Records from a data collection:
.....

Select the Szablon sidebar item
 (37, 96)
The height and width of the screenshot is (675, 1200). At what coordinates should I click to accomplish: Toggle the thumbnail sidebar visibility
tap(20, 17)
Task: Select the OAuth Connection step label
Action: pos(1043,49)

.....

Can you copy every line of the material above word for word, keeping its numbers, punctuation, and line breaks unchanged?

SOLUTION TO THIS EXERCISE –
Select the Szablon sidebar item
 (37, 96)
The height and width of the screenshot is (675, 1200). At what coordinates should I click to accomplish: Toggle the thumbnail sidebar visibility
tap(20, 17)
Task: Select the OAuth Connection step label
Action: pos(1043,49)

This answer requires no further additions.